◆ EXERCISE AIM: Transcribe the records in full; omit images.
---- GIVEN DATA
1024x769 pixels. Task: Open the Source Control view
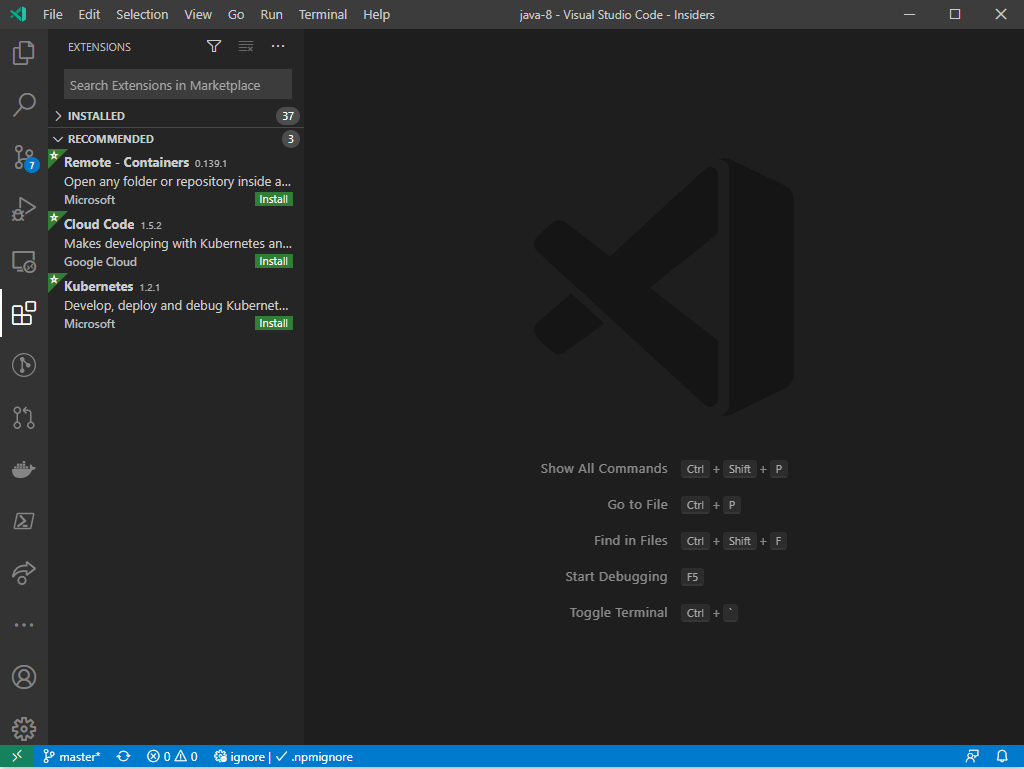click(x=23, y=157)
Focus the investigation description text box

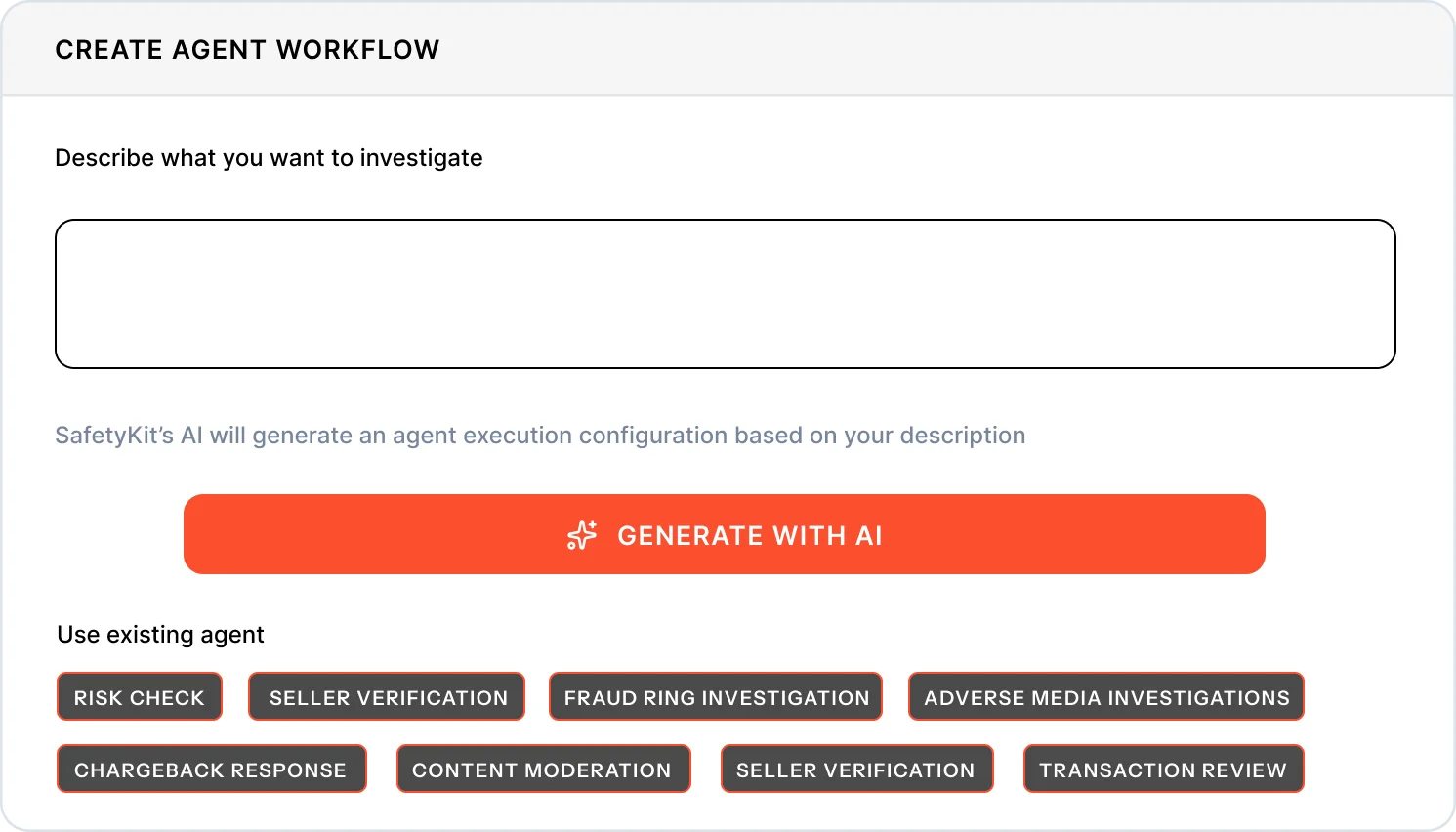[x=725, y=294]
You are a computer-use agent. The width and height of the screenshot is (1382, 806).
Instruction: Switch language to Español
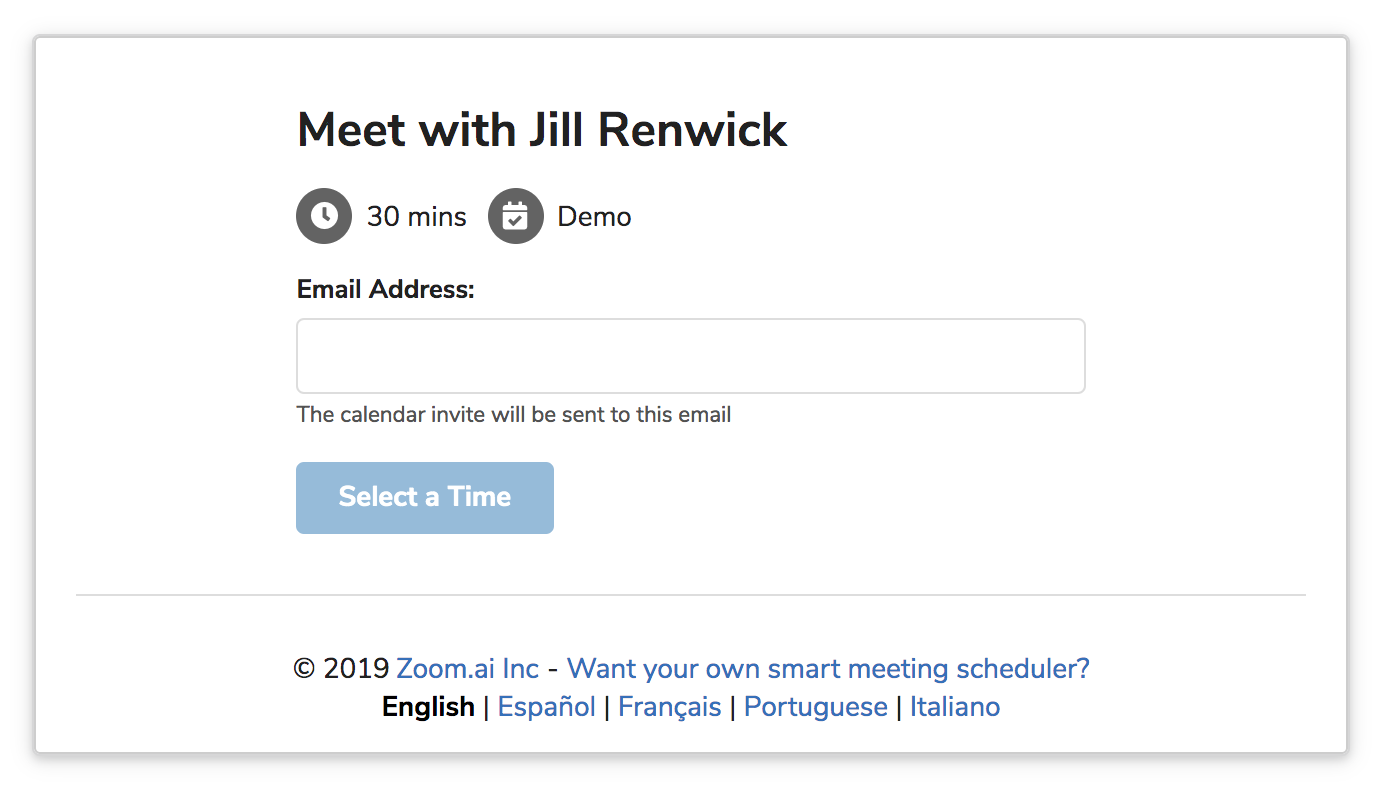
--------
◆ RESPONSE TO THIS EXERCISE:
1024x769 pixels. Task: Open the Source Control view
click(x=23, y=157)
Focus the investigation description text box

[x=725, y=294]
You are a computer-use agent. The width and height of the screenshot is (1382, 806).
Instruction: Switch language to Español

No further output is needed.